From: "Paul E. McKenney" <paulmck@linux.vnet.ibm.com>
To: Rakib Mullick <rakib.mullick@gmail.com>
Cc: Peter Zijlstra <peterz@infradead.org>,
mingo@kernel.org, linux-kernel@vger.kernel.org
Subject: Re: Add rq->nr_uninterruptible count to dest cpu's rq while CPU goes down.
Date: Tue, 28 Aug 2012 06:42:06 -0700 [thread overview]
Message-ID: <20120828134206.GH2961@linux.vnet.ibm.com> (raw)
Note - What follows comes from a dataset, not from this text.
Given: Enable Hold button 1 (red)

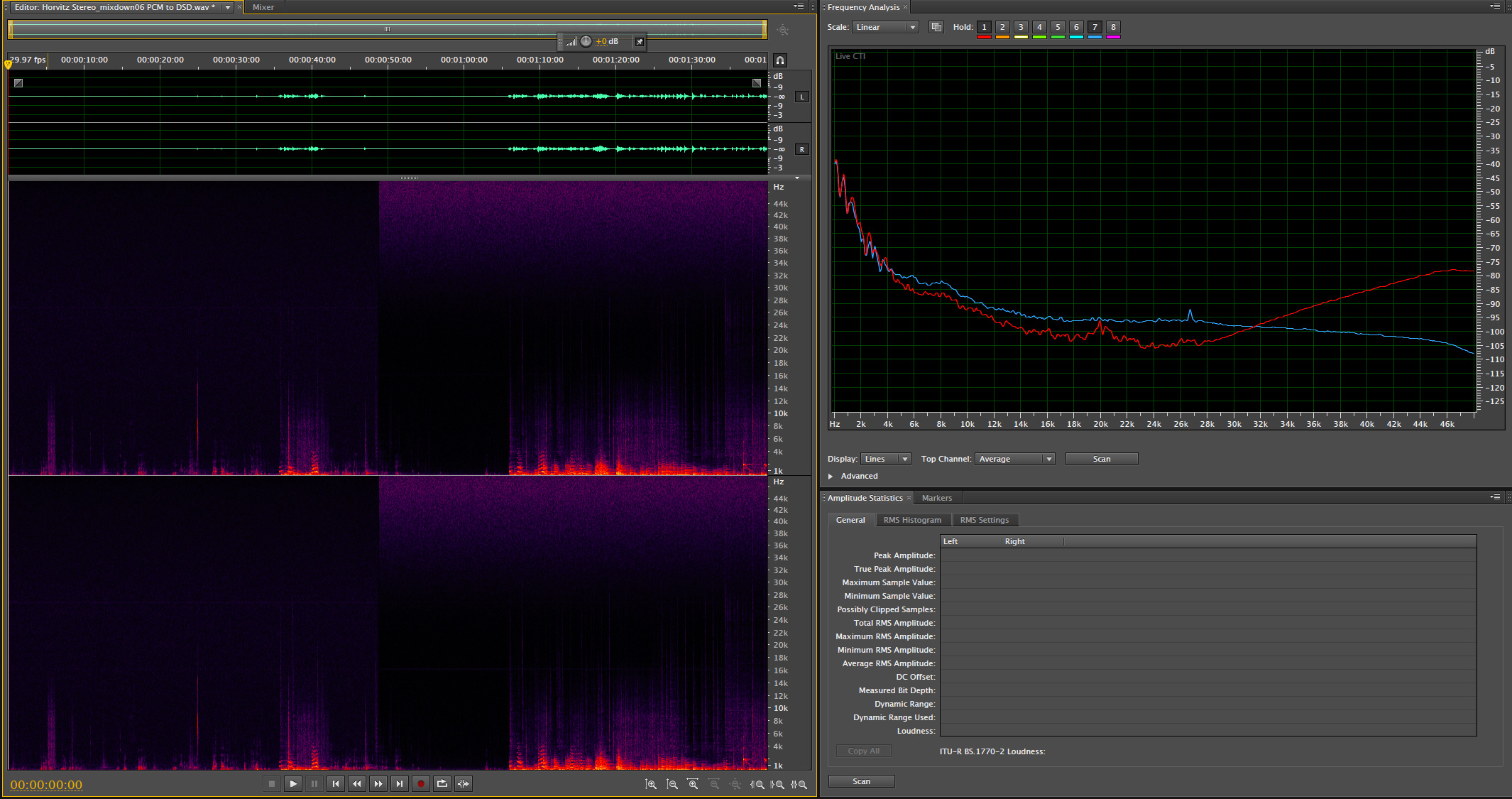Looking at the screenshot, I should tap(984, 27).
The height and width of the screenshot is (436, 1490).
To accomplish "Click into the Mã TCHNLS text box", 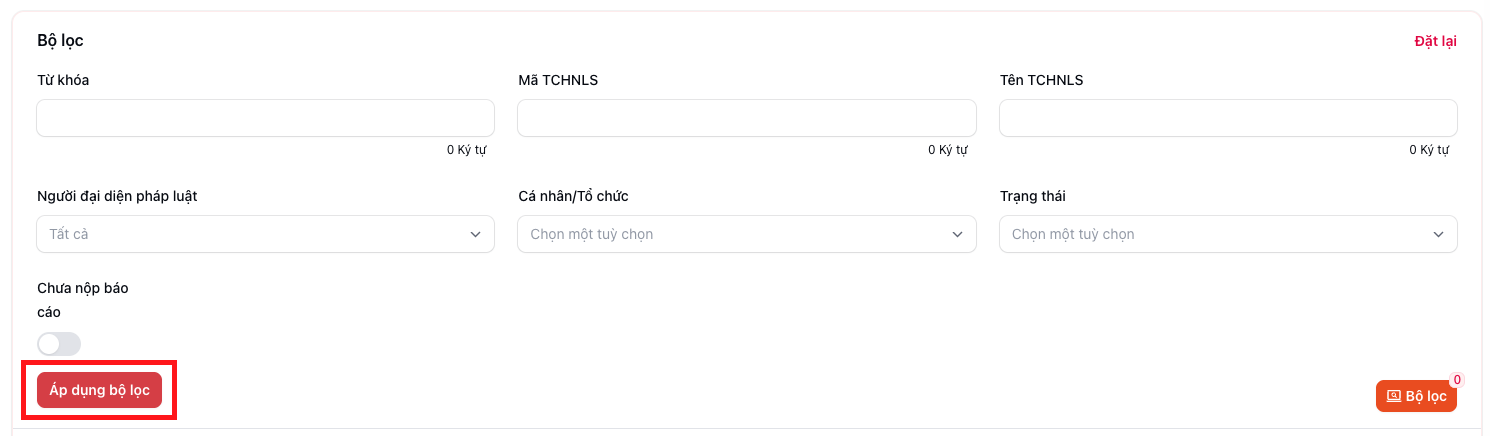I will (x=746, y=118).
In-Reply-To: <CADZ9YHi-DGd71jxQpYyRfVUqdr-ks-znSeCtcBAccL7wRd3r5g@mail.gmail.com>
On Tue, Aug 28, 2012 at 12:57:09PM +0600, Rakib Mullick wrote:
> Hello Paul,
>
> On 8/28/12, Paul E. McKenney <paulmck@linux.vnet.ibm.com> wrote:
> > On Mon, Aug 20, 2012 at 09:26:57AM -0700, Paul E. McKenney wrote:
> >> On Mon, Aug 20, 2012 at 11:26:57AM +0200, Peter Zijlstra wrote:
> >
> > How about the following updated patch?
> >
> Actually, I was waiting for Peter's update.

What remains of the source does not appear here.